In the early 1970s, Sony and Hitachi launched UK colour televisions that cost less than £200. Domestic manufacturers attempted to compete, but were handicapped by outdated manufacturing techniques and an inflexible workforce. Pye found themselves with high stocks and low cash flow at a time of poor industrial relations, a low-growth economy and limited scope for reducing costs. The Pye group of companies was bought outright by Philips in 1976. The Lowestoft factory was subsequently sold to Sanyo and Philips moved the manufacture of Pye televisions to Singapore.

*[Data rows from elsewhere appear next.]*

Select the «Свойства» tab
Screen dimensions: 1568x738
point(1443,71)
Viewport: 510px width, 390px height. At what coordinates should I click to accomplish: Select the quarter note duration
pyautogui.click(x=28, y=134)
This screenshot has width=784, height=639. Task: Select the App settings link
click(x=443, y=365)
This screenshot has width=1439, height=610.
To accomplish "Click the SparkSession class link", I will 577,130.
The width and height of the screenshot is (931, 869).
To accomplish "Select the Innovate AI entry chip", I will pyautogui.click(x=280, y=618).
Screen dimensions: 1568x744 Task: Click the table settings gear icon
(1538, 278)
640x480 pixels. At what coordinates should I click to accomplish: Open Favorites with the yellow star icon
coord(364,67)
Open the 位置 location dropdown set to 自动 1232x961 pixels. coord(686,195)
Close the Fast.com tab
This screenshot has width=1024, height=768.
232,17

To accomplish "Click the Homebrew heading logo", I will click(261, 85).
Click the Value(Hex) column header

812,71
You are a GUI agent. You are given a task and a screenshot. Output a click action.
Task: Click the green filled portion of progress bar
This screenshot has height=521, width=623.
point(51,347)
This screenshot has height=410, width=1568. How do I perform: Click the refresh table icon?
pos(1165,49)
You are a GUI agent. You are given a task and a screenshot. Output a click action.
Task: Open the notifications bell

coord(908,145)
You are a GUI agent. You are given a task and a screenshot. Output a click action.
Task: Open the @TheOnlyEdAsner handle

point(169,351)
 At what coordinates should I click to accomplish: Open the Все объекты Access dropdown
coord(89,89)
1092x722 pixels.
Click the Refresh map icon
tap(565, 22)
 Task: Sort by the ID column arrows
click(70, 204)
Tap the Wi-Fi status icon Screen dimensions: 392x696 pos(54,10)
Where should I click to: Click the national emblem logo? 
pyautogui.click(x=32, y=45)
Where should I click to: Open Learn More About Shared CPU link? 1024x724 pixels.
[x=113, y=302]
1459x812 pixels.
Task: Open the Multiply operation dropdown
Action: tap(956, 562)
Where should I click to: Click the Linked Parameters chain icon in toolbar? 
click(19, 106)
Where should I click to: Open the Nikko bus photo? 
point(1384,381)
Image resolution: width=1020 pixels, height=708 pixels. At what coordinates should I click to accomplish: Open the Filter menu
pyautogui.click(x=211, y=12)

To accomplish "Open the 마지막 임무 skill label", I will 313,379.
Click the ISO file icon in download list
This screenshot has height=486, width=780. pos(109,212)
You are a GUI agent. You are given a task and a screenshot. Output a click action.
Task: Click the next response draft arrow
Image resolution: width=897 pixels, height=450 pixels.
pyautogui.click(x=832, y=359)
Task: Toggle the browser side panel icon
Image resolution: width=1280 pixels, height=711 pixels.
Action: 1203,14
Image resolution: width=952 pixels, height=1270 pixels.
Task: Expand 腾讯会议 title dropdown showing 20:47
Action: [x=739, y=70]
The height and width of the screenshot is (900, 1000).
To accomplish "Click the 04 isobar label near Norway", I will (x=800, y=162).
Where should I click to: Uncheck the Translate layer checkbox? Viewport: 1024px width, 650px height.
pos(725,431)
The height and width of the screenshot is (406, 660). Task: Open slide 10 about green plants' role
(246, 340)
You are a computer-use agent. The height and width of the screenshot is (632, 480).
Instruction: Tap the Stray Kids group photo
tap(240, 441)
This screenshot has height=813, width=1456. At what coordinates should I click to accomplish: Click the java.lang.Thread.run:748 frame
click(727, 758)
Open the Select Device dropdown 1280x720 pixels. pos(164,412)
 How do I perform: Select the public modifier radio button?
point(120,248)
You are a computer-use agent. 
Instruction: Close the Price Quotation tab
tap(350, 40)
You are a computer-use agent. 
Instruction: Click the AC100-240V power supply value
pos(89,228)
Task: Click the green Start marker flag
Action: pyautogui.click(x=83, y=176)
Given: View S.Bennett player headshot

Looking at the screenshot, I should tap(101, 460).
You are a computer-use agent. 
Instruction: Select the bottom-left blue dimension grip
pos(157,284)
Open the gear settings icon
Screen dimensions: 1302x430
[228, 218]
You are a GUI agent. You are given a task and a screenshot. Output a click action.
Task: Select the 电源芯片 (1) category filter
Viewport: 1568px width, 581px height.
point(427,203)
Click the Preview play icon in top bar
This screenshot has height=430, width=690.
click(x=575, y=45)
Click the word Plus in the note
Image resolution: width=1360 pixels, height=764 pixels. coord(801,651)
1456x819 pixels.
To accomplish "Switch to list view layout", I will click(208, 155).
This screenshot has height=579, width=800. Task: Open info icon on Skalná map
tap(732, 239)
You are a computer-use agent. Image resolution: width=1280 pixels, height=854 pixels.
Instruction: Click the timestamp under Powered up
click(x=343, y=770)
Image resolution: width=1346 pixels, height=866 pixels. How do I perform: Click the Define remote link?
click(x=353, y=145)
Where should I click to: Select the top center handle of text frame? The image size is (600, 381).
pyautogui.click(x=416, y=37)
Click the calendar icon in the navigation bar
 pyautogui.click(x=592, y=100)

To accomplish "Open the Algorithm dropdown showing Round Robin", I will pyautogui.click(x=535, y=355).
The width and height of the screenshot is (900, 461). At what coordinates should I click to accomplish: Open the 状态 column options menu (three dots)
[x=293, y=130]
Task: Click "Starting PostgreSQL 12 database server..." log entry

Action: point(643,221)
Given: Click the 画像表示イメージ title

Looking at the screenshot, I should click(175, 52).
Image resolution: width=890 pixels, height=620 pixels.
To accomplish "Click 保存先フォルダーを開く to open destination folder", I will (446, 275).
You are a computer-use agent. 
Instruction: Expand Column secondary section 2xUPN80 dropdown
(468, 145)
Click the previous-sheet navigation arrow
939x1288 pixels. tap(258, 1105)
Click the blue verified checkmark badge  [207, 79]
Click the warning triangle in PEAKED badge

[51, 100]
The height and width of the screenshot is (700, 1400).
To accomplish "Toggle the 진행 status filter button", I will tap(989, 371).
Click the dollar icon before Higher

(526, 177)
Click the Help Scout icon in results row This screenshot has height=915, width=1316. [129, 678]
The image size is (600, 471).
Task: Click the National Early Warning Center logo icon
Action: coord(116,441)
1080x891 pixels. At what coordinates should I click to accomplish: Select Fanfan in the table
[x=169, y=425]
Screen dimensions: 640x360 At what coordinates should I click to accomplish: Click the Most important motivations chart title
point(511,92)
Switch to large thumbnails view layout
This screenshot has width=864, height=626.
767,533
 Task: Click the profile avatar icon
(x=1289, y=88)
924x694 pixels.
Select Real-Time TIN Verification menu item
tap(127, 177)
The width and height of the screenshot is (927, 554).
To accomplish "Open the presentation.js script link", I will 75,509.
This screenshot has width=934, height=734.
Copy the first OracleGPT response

Prior to the manufacturing offshoring, the company produced a range of televisions branded 'Pye Chelsea'. The range were teak-clad with stainless steel 'feet'. The Chelsea range were popular with TV rental companies such as Radio Rentals, Rumbelows and Wigfalls. Maintenance of these sets continued well into the 1980s, with the northern rental chain Wigfalls being the last to withdraw them in 1988.

In 1979 Pye were implicated in an episode of Granada's World in Action in relation to the sale of UHF and VHF radios as well as telephone intercept equipment which was used by the Ugandan Public Safety Unit, the secret police of Idi Amin's rule responsible for killing perhaps several hundred thousand Ugandans. Pye had been supplying Uganda through Wilken Telecommunications, its East Africa distributor.

The Pye brand enjoyed a short-lived renaissance in audio equipment (known as music centres) during the 1970s, and in the late 1980s with televisions and Video 2000 video recorders. The brand later appeared on DVD recorders.

Since 2021, the Pye brand and symbol has been owned by manufacturer Alice Ltd.